Derdi ki, bu okul TKP’nin ve geleneğimizin; BAL’ın geleneği ile bizim GELENEK’imizi kimse ayıramaz. Bu güzel okulun güzel olan her şeyinde bizim emeğimiz var.

Cemre BAL’da kaldığı sürece okulu güzelleştirmek için elinden geleni yaptı. Müzik yaptı, hakkını aradı, okuluna sahip çıktı, mücadele etti, örgütledi ve örgütlendi. Ben ve benim gibi bir çok BAL’lıyı sosyalizmle, partiyle, TKP ile tanıştırdı.

Sonrasında yollarımız ayrıldı, aramıza şehirler girdi, Cemre partiden uzaklaştı, örgütlü yapamadığından bahsederdi, içimden hep, "İstanbul’a gidince partiyi bulur tekrar" diye geçirirdim ama olmadı. Ne kadar yollarımız ayrılsa da Cemre’yi yıllar sonra, bizim Cemre yapan; partiye duyduğumuz çocukça bağlılık, daha lise yıllarında ne olduğunu hissettiğimiz yoldaşlık, okulumuz ve ülkemizle ve partili geleneğimizle kurduğumuz kuvvetli bağ, vaktiyle aldığım, "ayrılırken sizde kalsın, yeni BAL’lılara okutursunuz" dediği Nâzım Kitaplığı baskısı kitaplardı.

                                                         ***

Bir şeyi beraber öğrenmiştik Cemre’yle: Bu düzende bize gelecek yok. Bu düzen gençliğimizi, geleceğimizi, hayatlarımızı çalıyor. Aramızdan ayrılan Cemre değil başkası olsa, oturur yine konuşurduk, bu düzenin gençlerini nasıl öğüttüğünü.

Şimdi tartışma fırsatımız olsaydı, ayırmazdık aramızdan gidişini; annesinin dershane parasını ödeyemediği için hapse girmesine dayanamayıp, canına kıyan Soner Sipahi’den.

Ayırmazdık; üniversite harcını ödemek için çalıştığı inşaattan düşmesi sonucu kaybettiğimiz Ömer Çetin’den.

Ayırmazdık; TEOG'u kazanamadığı için yaşamaktan vazgeçen daha ortaokulu yeni bitirmiş çocuklardan.

Ayırmazdık; inşaatlarda, tersanelerde, fabrikalarda, iş yerlerinde, patronlar daha fazla kâr etsin diye hayatından olan genç arkadaşlarımızdan.

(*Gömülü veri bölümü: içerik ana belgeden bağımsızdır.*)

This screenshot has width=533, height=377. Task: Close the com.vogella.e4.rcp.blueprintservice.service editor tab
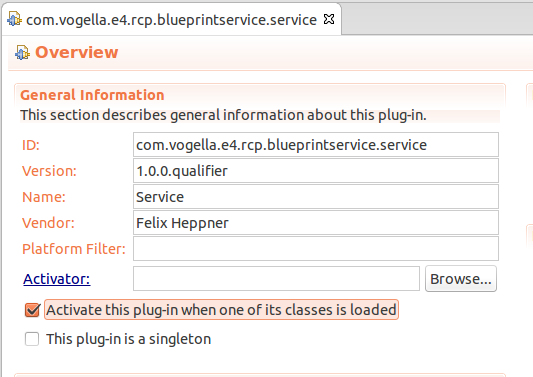tap(329, 19)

Ayırmazdık; düzenin ürettiği savaşlarda, düzen tarafından zorla savaşın tarafı haline getirilmiş, ne için savaştığını ne için öldüğünü dahi bilmeden aramızdan ayrılan binlerce emekçi çocuğundan.

Ayırmazdık; ülkelerini işgale gelen emperyalistler tarafından katledilen milyonlarca gençten.

Ayırmazdık; gericilerin patlattığı bombalarla paramparça olan onlarca gençten.

Ayırmazdık; dövülerek, bıçaklanarak, tecavüzle öldürülen yüzlerce genç kadından.

Ayırmazdık çünkü; beraber öğrenmiştik, kapitalizmin insanlığa özellikle gençlere sunduğunun bundan başka bir şey olmadığını.

Ve yine beraber öğrendik; bu hayatta yaşamaya dair, iyiyi, güzeli ne varsa direnen, hayal kuran, sosyalizmi arayan insanlar tarafından yaratıldığını. O yüzden okul-ülkeciler okulumuzun kütüphanesine Nâzım kitaplarını armağan ettiler, o yüzden okulun en iyi müzik grubu Nâzım şiiri okumalıydı.

                                    ***

Sadece Cemre’yi değil sahip olduğumuz her şeyi elimizden almaya çalışıyor bu düzen. Cemre’yi anlatırken BAL’dan bahsetmeden hiçbir şey yazamadım örneğin. Cemre’nin, bizim, öğretmenlerimizin emek verdiği okulumuzu; bizim GELENEK’imizden koparıp, gericiliğin kucağına itiyorlar. Bu okulda Cemre’ye ve bize ait ne varsa, bizim alın terimiz ve emeğimizle yaratıldı.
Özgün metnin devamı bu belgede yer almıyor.